AIM OF THE EXERCISE: Return the entries exactly as they appear.

Dataset entries:
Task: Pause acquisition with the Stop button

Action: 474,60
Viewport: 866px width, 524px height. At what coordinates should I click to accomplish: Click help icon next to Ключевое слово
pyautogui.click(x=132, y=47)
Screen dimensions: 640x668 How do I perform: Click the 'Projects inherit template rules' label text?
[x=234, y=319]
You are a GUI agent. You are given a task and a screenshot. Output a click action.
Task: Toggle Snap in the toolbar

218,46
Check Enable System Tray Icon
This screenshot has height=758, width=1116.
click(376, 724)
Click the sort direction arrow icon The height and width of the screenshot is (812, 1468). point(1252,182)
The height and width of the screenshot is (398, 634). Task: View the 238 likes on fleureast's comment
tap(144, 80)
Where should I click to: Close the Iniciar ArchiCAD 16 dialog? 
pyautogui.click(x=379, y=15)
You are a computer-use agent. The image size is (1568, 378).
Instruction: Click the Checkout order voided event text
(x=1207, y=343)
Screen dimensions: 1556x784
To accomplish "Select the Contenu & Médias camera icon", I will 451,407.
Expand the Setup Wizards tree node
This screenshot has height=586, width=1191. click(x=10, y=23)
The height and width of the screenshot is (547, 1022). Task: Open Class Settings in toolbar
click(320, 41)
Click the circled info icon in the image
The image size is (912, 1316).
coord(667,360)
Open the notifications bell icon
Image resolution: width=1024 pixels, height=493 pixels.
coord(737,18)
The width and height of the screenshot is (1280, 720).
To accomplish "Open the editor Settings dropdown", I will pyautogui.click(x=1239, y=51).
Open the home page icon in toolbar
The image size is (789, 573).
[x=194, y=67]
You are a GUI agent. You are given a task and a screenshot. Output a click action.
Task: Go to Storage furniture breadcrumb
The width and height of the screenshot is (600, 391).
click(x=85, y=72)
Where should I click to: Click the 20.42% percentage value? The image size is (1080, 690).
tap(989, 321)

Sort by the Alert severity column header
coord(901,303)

WRITTEN SOLUTION:
Task: Pause acquisition with the Stop button

Action: 474,60
Viewport: 866px width, 524px height. At what coordinates should I click to accomplish: Click help icon next to Ключевое слово
pyautogui.click(x=132, y=47)
Screen dimensions: 640x668 How do I perform: Click the 'Projects inherit template rules' label text?
[x=234, y=319]
You are a GUI agent. You are given a task and a screenshot. Output a click action.
Task: Toggle Snap in the toolbar

218,46
Check Enable System Tray Icon
This screenshot has height=758, width=1116.
click(376, 724)
Click the sort direction arrow icon The height and width of the screenshot is (812, 1468). point(1252,182)
The height and width of the screenshot is (398, 634). Task: View the 238 likes on fleureast's comment
tap(144, 80)
Where should I click to: Close the Iniciar ArchiCAD 16 dialog? 
pyautogui.click(x=379, y=15)
You are a computer-use agent. The image size is (1568, 378).
Instruction: Click the Checkout order voided event text
(x=1207, y=343)
Screen dimensions: 1556x784
To accomplish "Select the Contenu & Médias camera icon", I will 451,407.
Expand the Setup Wizards tree node
This screenshot has height=586, width=1191. click(x=10, y=23)
The height and width of the screenshot is (547, 1022). Task: Open Class Settings in toolbar
click(320, 41)
Click the circled info icon in the image
The image size is (912, 1316).
coord(667,360)
Open the notifications bell icon
Image resolution: width=1024 pixels, height=493 pixels.
coord(737,18)
The width and height of the screenshot is (1280, 720).
To accomplish "Open the editor Settings dropdown", I will pyautogui.click(x=1239, y=51).
Open the home page icon in toolbar
The image size is (789, 573).
[x=194, y=67]
You are a GUI agent. You are given a task and a screenshot. Output a click action.
Task: Go to Storage furniture breadcrumb
The width and height of the screenshot is (600, 391).
click(x=85, y=72)
Where should I click to: Click the 20.42% percentage value? The image size is (1080, 690).
tap(989, 321)

Sort by the Alert severity column header
coord(901,303)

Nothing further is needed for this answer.